Le frasi «incriminate», in realtà, nel loro significato letterale sono prive di grande contenuto politico: la cancelliera si è limitata a dire ciò che è scritto nel trattato Ue. Con molto acume, Merkel non ha esplicitamente contraddetto il proprio vice. E tuttavia, non è difficile leggere tra le righe un messaggio duro e poco incoraggiante: «Giocate pure alla democrazia europea con i vari candidati, ma alla fine decideremo noi leader nazionali chi mettere a Bruxelles». L’Europa politica, cioè, deve restare un’utopia, perché la Ue reale deve restare saldamente nelle mani dei ventotto capi di stato e governo, secondo lo spirito intergovernativo – e non comunitario – che ha preso piede negli ultimi anni.

La reazione dei socialdemocratici non si è fatta attendere: Gabriel ha accusato Merkel di volere «una politica del retrobottega», rivendicando l’automatismo tra risultato elettorale e designazione del vertice della Commissione. Per la numero due della Spd, Yasmin Fahimi, le dichiarazioni della cancelliera sono «vergognose». La campagna elettorale è entrata nel vivo, e i toni si fanno accesi – forse anche per suscitare più attenzione fra i tedeschi che, secondo i sondaggi, sembrano ancora piuttosto indifferenti di fronte all’appuntamento del 25 maggio. Stando a dati resi noti ieri, il 65% ammette di avere scarso o nullo interesse per il voto per l’Europarlamento.

Molte critiche a Merkel sono risuonate ieri anche durante la prima giornata del congresso della Linke, in corso a Berlino fino a domenica (quando saranno riconfermati gli attuali due segretari). Nel mirino del principale partito di opposizione ci sono, in particolare, le scelte compiute sulla crisi ucraina: «Il governo tedesco ha sdoganato una forza neofascista come Svoboda».

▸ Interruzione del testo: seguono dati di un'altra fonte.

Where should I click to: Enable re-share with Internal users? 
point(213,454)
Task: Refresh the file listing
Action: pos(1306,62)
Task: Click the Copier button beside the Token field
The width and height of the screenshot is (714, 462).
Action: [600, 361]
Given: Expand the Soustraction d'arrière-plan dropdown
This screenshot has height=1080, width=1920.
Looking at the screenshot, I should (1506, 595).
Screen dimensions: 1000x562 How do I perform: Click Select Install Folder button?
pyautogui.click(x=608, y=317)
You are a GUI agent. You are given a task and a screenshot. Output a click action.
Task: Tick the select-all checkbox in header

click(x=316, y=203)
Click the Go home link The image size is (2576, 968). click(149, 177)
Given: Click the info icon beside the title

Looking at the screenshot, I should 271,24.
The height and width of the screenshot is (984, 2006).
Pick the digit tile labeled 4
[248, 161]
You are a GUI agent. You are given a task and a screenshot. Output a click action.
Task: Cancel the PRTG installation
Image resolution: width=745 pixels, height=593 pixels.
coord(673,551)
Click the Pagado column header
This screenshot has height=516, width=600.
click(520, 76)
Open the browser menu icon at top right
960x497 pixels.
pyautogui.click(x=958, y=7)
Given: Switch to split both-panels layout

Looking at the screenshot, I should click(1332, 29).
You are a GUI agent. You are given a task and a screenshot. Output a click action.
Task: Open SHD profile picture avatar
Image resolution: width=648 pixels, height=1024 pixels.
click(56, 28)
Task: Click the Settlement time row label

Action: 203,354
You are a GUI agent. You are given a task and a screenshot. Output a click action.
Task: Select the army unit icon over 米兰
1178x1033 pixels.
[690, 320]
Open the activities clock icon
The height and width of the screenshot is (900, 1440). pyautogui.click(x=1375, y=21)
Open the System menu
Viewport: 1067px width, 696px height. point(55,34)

La capolista alle europee Gabi Zimmer ha rivendicato che la Linke si batta per «comprendere le ragioni della Russia», pur condannando l’annessione a Mosca della Crimea. Parole dure anche contro gli errori dell’Ue nella gestione della crisi cominciata con le rivolte di piazza Majdan, che «rischia di condurre – ha affermato Zimmer – a una nuova guerra fredda».